You might even recognize Scott McClelland ’79, the bespectacled president of the chain’s Houston division, who shows up at stores to meet customers and employees, represents the store at community events, and more recently, appears in popular commercials with Houston Texans defensive end J. J. Watt and other players. In these clips, McClelland plays the self-deprecating ordinary guy, in contrast to the strapping hometown NFL heroes.

But when Hurricane Harvey dumped more than 50 inches of water onto his town over several days in late August, McClelland was anything but the ordinary guy.

Hunkering down

McClelland, a Southern California native and Houston division president since 2003, knew the drill as Harvey approached.

“In Houston, it’s just what you do,” said McClelland, who made sure the products people need most — water, bread, batteries, canned meat — were on his shelves in abundance.

But this storm was different. Hurricane Harvey dumped more than 50 inches of rain on the city before it moved east.

“Our warehouse was closed for three days,” he said. “We couldn’t get to a lot of our stores, and three out of the 83 in the Houston area were completely flooded out.”

With command posts set up in Houston and San Antonio, McClelland and his team got to work.

First up was running tabs on their more than 24,000 employees in Houston, making sure they were OK. While many were displaced by the flooding, others showed up to help wherever they could.

We opened one store and operated with just five people when it usually has a staff of 70.

Scott McClelland

“We opened one store and operated with just five people when it usually has a staff of 70,” he said.

Soon, more than 2,000 volunteers from other stores in nearby regions drove in to Houston to help, working 18-hour shifts and sleeping on other employees’ couches.
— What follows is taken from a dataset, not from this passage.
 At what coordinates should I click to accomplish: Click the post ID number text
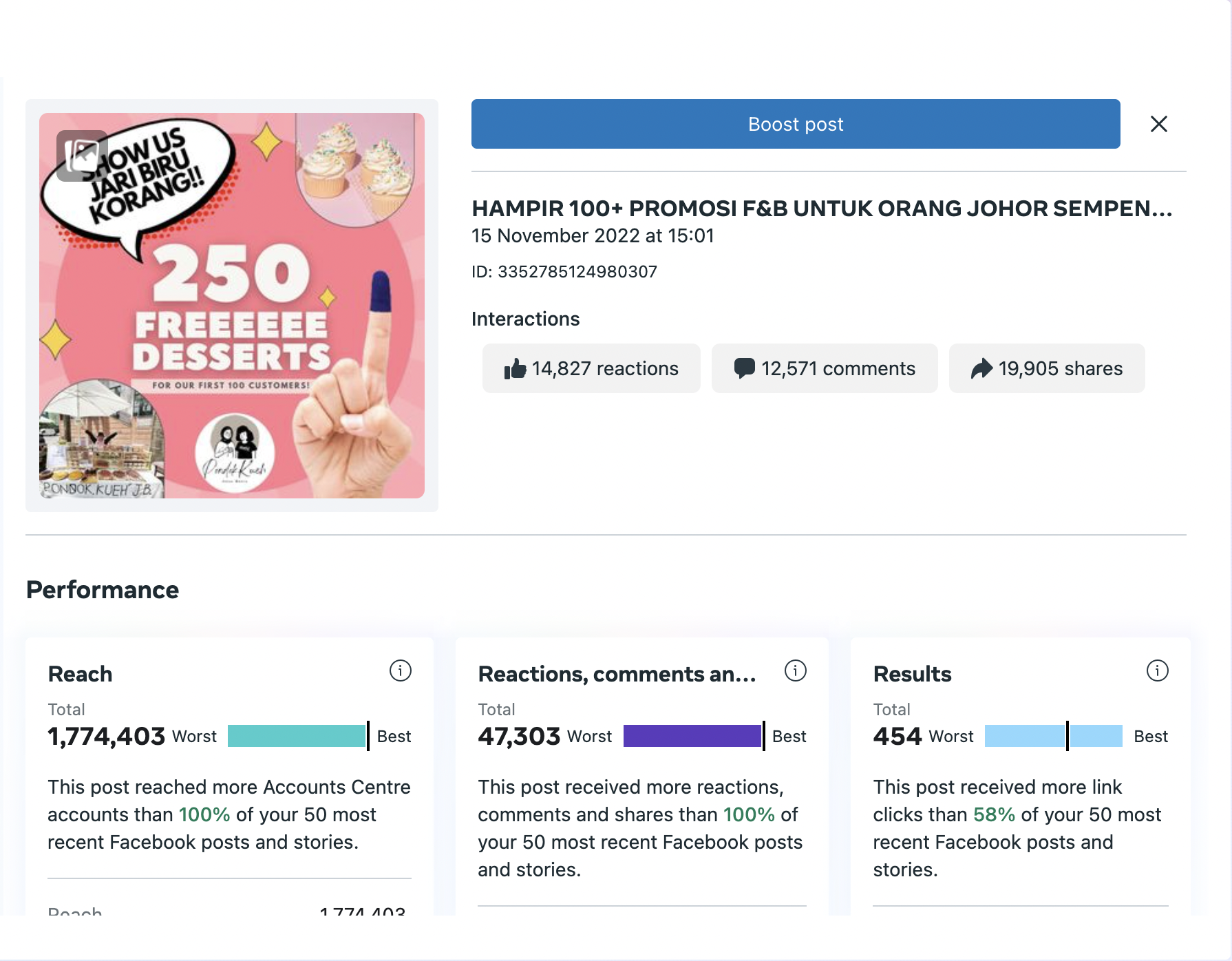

“I don’t know when my stores ever looked worse — or my employees ever worked harder, or when customers were happier to have us open,” he said.

McClelland credits his business education at the USC Marshall School of Business for some of his instincts.
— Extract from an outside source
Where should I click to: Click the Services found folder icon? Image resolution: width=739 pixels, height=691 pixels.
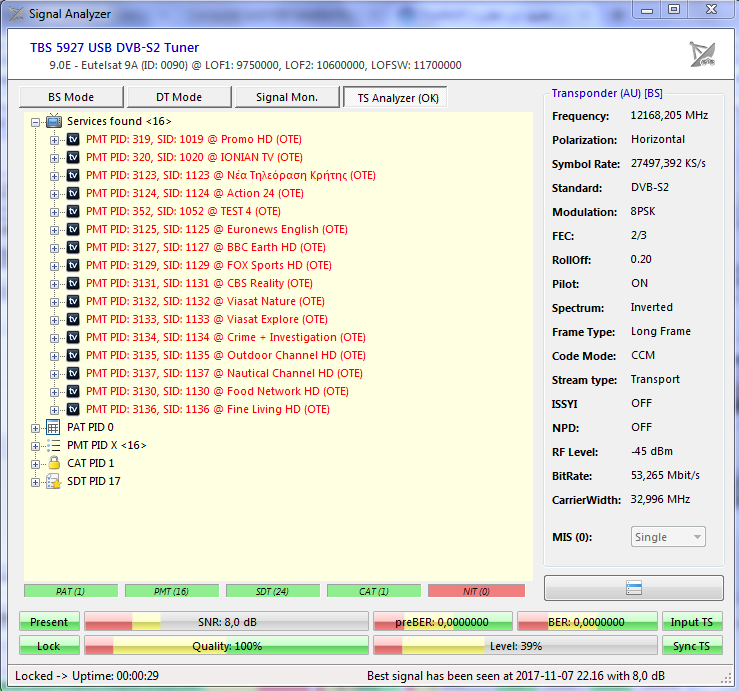[x=54, y=121]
“There were classes on how to communicate in times of stress, classes on strategy and a number of hands-on simulations — role playing — about how to handle crisis situations that have really stayed with me,” he said.

McClelland will be speaking to the Food Industry Management cohort, part of USC Marshall’s Executive Education program, on Monday.

Bringing Houston back

With their warehouse temporarily closed and roads flooded, H-E-B had to figure out how to restock shelves with the products customers needed most. But with many local drivers stranded in their homes (or rendered homeless), they knew they’d need capacity as roads cleared. So H-E-B helicoptered in additional truck drivers from San Antonio.

McClelland called his suppliers directly, including Procter & Gamble and Kimberly-Clark, and requested entire trailer loads of needed product like paper towels and toilet paper delivered to his stores, bypassing the warehouse.

From the Houston command post, they also ran community relief efforts, deploying the company’s mobile kitchens, which can feed 2,000 people apiece, to areas where evacuees and first responders needed them most.

When the town of Beaumont lost its tap water, H-E-B sent 10 trucks filled with bottled water to hand out to residents.

Texans gave of their time and money. When J.J. Watts announced he was raising money for relief efforts, he donated $100,000 himself, with the hopes of doubling that amount.

On Sept. 6, H-E-B’s owner, Charles Butt, grandson of the store’s founder, presented a check for $5 million, bringing the amount raised to more than $27 million. McClelland was there.

“For 112 years, we’ve been part of this community,” he said. “Last week, the weather might have been at its worst, but humanity was at its best.”